> _Dataset records_

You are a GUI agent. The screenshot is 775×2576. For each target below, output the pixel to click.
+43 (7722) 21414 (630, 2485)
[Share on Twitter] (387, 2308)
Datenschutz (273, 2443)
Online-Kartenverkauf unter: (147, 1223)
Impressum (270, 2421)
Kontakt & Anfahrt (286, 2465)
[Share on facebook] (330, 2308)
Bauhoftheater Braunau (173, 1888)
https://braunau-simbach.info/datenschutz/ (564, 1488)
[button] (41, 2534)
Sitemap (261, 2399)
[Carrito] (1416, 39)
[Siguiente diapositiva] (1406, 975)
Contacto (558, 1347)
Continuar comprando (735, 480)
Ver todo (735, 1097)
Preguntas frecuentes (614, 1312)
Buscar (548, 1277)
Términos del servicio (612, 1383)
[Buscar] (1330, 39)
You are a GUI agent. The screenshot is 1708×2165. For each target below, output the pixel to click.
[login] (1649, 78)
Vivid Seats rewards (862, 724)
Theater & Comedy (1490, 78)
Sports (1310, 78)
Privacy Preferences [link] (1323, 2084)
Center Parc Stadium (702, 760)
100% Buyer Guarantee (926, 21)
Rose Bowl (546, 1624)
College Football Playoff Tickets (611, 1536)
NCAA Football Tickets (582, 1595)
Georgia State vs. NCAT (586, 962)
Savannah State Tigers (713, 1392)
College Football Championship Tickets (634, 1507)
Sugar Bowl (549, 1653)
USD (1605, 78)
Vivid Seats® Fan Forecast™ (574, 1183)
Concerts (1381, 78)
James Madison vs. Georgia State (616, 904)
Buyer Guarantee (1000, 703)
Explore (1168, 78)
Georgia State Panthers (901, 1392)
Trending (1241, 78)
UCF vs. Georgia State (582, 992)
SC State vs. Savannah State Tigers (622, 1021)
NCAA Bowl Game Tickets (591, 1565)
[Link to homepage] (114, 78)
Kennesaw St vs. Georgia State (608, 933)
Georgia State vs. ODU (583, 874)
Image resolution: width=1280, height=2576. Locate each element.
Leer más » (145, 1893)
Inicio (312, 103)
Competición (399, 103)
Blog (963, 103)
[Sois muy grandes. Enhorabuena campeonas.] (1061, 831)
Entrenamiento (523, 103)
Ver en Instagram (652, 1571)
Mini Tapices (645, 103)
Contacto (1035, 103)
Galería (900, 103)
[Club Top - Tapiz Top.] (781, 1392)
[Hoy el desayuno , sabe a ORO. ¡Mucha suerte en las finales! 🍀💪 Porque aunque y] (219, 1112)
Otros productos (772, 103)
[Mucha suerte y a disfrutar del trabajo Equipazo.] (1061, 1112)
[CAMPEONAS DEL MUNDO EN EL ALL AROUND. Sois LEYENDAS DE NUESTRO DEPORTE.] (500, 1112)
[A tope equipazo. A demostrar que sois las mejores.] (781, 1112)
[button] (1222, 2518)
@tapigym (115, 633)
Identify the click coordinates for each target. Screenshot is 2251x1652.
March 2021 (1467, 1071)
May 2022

> _To do_
Exactly as they stand above, write out the entries.

> _Answer to the problem_
You are a GUI agent. The screenshot is 775×2576. For each target below, output the pixel to click.
+43 (7722) 21414 (630, 2485)
[Share on Twitter] (387, 2308)
Datenschutz (273, 2443)
Online-Kartenverkauf unter: (147, 1223)
Impressum (270, 2421)
Kontakt & Anfahrt (286, 2465)
[Share on facebook] (330, 2308)
Bauhoftheater Braunau (173, 1888)
https://braunau-simbach.info/datenschutz/ (564, 1488)
[button] (41, 2534)
Sitemap (261, 2399)
[Carrito] (1416, 39)
[Siguiente diapositiva] (1406, 975)
Contacto (558, 1347)
Continuar comprando (735, 480)
Ver todo (735, 1097)
Preguntas frecuentes (614, 1312)
Buscar (548, 1277)
Términos del servicio (612, 1383)
[Buscar] (1330, 39)
You are a GUI agent. The screenshot is 1708×2165. For each target below, output the pixel to click.
[login] (1649, 78)
Vivid Seats rewards (862, 724)
Theater & Comedy (1490, 78)
Sports (1310, 78)
Privacy Preferences [link] (1323, 2084)
Center Parc Stadium (702, 760)
100% Buyer Guarantee (926, 21)
Rose Bowl (546, 1624)
College Football Playoff Tickets (611, 1536)
NCAA Football Tickets (582, 1595)
Georgia State vs. NCAT (586, 962)
Savannah State Tigers (713, 1392)
College Football Championship Tickets (634, 1507)
Sugar Bowl (549, 1653)
USD (1605, 78)
Vivid Seats® Fan Forecast™ (574, 1183)
Concerts (1381, 78)
James Madison vs. Georgia State (616, 904)
Buyer Guarantee (1000, 703)
Explore (1168, 78)
Georgia State Panthers (901, 1392)
Trending (1241, 78)
UCF vs. Georgia State (582, 992)
SC State vs. Savannah State Tigers (622, 1021)
NCAA Bowl Game Tickets (591, 1565)
[Link to homepage] (114, 78)
Kennesaw St vs. Georgia State (608, 933)
Georgia State vs. ODU (583, 874)
Image resolution: width=1280, height=2576. Locate each element.
Leer más » (145, 1893)
Inicio (312, 103)
Competición (399, 103)
Blog (963, 103)
[Sois muy grandes. Enhorabuena campeonas.] (1061, 831)
Entrenamiento (523, 103)
Ver en Instagram (652, 1571)
Mini Tapices (645, 103)
Contacto (1035, 103)
Galería (900, 103)
[Club Top - Tapiz Top.] (781, 1392)
[Hoy el desayuno , sabe a ORO. ¡Mucha suerte en las finales! 🍀💪 Porque aunque y] (219, 1112)
Otros productos (772, 103)
[Mucha suerte y a disfrutar del trabajo Equipazo.] (1061, 1112)
[CAMPEONAS DEL MUNDO EN EL ALL AROUND. Sois LEYENDAS DE NUESTRO DEPORTE.] (500, 1112)
[A tope equipazo. A demostrar que sois las mejores.] (781, 1112)
[button] (1222, 2518)
@tapigym (115, 633)
Identify the click coordinates for each target. Screenshot is 2251x1652.
March 2021 (1467, 1071)
May 2022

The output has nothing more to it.